**INPUT MATERIAL**
______________________________
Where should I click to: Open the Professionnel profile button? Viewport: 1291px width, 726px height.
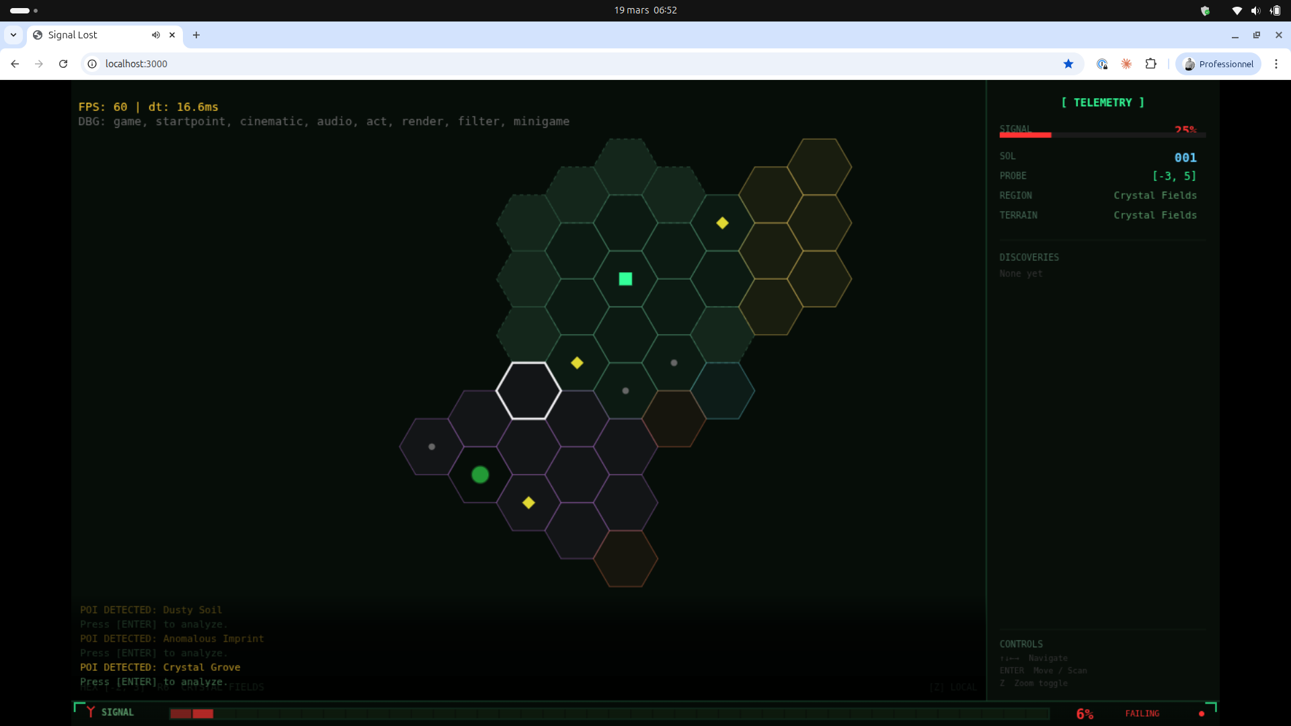point(1218,64)
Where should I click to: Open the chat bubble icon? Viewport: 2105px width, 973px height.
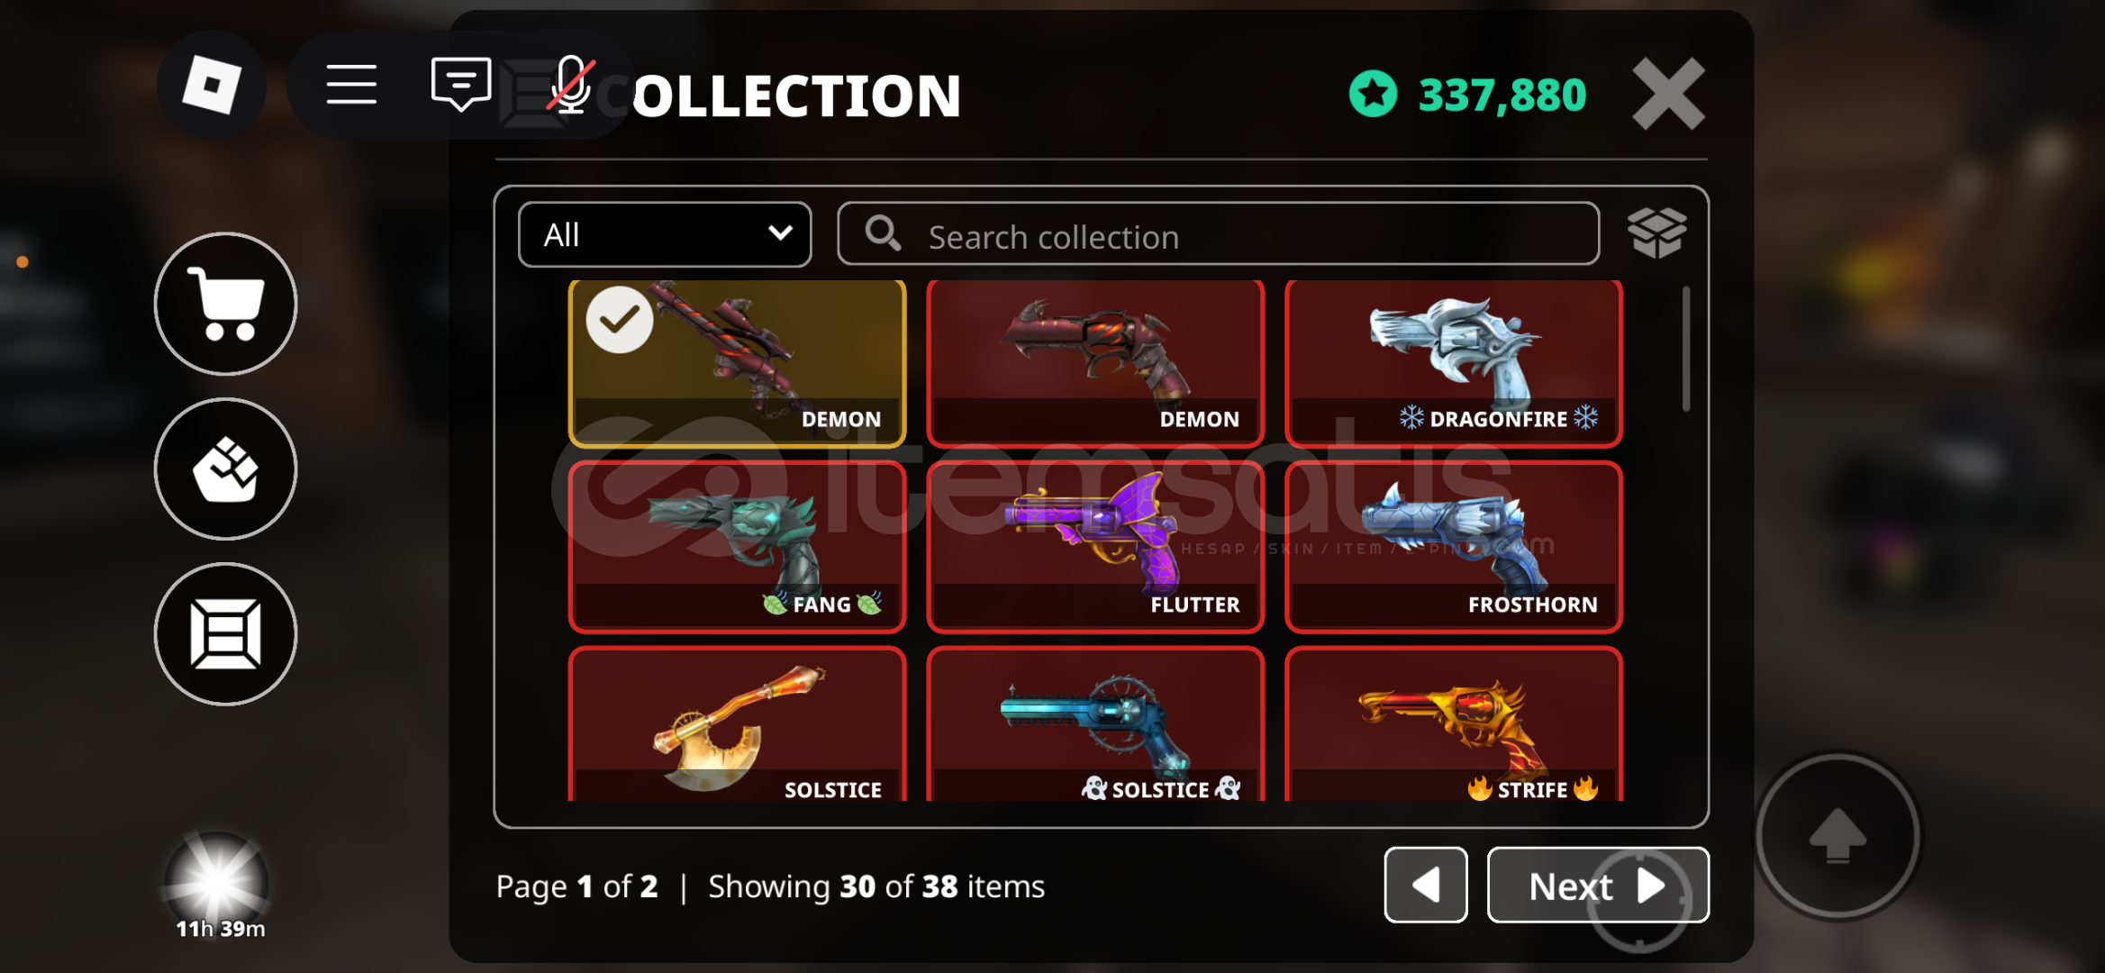(460, 85)
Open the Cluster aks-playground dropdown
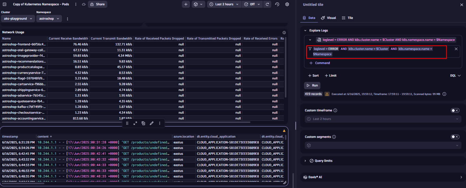The image size is (466, 188). coord(18,19)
______________________________
Copy out each of the rows above word for word, leaving the pictures out of your answer.

Where should I click to: Open the Professionnel profile button? Viewport: 1291px width, 726px height.
point(1218,64)
Where should I click to: Open the chat bubble icon? Viewport: 2105px width, 973px height.
(460, 85)
Open the Cluster aks-playground dropdown
The image size is (466, 188). coord(18,19)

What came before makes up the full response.